## TASK REQUIREMENTS
Starting with the line that contains "Switch to 完全访问 permission mode" and continuing to the end of the material, give those lines as a JSON list of strings, one string per line, with blank lines omitted.
begin THE INPUT
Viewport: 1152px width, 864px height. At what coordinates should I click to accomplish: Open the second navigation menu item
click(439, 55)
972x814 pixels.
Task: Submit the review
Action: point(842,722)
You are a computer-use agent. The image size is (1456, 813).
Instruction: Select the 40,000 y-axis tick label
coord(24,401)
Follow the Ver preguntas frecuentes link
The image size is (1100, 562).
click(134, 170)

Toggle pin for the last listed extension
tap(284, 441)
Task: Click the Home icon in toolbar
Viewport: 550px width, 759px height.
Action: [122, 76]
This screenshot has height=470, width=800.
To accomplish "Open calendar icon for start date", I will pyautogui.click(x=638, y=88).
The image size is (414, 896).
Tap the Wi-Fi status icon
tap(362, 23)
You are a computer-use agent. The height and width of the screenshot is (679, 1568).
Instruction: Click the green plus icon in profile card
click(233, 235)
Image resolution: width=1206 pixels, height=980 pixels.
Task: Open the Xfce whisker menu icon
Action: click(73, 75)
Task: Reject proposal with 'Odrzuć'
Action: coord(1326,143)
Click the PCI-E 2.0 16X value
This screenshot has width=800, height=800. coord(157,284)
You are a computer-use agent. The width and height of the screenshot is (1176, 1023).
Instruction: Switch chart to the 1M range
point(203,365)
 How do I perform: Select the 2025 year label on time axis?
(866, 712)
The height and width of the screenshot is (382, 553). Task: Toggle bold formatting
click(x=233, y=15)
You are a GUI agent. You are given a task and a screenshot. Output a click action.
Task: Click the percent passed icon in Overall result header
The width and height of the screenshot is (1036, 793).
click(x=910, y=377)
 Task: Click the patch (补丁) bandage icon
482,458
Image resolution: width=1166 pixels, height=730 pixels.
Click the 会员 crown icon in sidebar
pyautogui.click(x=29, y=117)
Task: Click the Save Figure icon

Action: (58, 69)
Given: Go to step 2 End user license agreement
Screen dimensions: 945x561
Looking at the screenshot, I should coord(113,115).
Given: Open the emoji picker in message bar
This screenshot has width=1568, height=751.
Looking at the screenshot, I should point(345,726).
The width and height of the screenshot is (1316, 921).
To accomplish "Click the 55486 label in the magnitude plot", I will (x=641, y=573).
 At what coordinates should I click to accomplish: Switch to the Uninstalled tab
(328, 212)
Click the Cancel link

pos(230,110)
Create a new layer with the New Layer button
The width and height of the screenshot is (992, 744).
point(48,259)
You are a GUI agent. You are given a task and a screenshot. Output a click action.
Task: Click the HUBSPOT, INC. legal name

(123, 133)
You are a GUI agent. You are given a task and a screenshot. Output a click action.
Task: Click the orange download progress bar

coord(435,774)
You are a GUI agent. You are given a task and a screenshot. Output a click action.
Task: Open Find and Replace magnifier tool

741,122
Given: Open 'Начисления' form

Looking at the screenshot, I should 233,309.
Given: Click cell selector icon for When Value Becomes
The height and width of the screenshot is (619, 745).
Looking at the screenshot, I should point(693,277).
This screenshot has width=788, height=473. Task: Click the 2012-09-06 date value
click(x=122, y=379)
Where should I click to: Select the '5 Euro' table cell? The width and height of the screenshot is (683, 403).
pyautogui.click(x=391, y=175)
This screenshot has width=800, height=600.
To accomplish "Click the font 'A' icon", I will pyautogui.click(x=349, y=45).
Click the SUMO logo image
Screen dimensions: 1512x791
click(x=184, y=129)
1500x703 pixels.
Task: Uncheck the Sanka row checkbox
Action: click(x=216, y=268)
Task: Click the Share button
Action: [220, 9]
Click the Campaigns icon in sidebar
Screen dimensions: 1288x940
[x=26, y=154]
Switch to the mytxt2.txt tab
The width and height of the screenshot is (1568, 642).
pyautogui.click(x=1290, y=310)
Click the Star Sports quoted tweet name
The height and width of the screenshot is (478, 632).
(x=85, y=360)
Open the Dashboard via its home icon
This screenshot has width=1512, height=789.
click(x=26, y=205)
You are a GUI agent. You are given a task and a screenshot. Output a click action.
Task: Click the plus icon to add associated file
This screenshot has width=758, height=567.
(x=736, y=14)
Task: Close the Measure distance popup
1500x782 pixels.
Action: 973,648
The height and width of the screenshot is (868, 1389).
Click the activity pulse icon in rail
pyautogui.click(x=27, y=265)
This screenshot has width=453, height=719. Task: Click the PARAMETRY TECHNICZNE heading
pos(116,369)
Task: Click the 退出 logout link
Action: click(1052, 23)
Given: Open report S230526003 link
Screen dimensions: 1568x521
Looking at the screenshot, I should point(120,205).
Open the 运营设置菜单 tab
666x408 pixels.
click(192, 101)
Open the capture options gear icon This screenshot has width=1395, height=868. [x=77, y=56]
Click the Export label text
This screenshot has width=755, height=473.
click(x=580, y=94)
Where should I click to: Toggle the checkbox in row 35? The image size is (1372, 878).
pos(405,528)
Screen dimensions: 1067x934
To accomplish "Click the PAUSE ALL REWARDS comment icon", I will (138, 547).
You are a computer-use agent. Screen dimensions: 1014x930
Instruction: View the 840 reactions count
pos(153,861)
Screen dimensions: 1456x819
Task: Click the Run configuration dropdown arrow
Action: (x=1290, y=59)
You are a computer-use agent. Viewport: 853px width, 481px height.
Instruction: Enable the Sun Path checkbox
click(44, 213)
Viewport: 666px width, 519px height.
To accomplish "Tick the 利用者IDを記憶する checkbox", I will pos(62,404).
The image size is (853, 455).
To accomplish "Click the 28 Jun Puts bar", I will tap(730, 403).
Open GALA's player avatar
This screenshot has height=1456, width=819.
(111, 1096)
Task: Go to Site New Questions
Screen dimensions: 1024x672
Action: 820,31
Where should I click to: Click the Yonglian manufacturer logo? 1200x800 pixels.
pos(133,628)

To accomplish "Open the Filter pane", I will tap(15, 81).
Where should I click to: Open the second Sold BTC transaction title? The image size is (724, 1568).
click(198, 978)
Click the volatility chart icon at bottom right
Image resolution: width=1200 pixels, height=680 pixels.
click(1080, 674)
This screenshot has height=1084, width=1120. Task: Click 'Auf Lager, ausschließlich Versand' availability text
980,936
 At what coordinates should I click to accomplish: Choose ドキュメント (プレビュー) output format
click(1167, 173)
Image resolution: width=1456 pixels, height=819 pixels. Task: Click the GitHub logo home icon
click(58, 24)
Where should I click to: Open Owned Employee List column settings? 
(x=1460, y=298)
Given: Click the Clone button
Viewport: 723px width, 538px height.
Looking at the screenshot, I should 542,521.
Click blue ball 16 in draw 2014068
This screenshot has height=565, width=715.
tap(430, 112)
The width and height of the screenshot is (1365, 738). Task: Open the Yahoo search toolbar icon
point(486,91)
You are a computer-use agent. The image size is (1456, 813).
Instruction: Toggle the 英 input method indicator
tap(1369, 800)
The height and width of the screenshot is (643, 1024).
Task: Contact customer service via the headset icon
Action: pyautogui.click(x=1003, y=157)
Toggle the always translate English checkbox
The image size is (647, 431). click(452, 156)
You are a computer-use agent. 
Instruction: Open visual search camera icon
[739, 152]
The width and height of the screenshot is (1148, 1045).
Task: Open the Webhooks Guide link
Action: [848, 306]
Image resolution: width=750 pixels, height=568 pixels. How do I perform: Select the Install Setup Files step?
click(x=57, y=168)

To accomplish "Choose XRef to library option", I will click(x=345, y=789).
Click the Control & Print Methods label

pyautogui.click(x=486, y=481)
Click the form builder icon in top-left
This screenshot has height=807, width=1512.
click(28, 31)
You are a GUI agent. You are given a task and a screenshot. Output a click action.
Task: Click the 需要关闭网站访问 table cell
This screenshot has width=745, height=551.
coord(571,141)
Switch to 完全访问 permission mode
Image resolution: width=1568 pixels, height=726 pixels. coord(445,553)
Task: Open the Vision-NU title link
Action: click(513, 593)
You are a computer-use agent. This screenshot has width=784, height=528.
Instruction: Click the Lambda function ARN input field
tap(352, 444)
end THE INPUT
## SOLUTION TO THE EXERCISE
[
  "Switch to 完全访问 permission mode",
  "Image resolution: width=1568 pixels, height=726 pixels. coord(445,553)",
  "Task: Open the Vision-NU title link",
  "Action: click(513, 593)",
  "You are a computer-use agent. This screenshot has width=784, height=528.",
  "Instruction: Click the Lambda function ARN input field",
  "tap(352, 444)"
]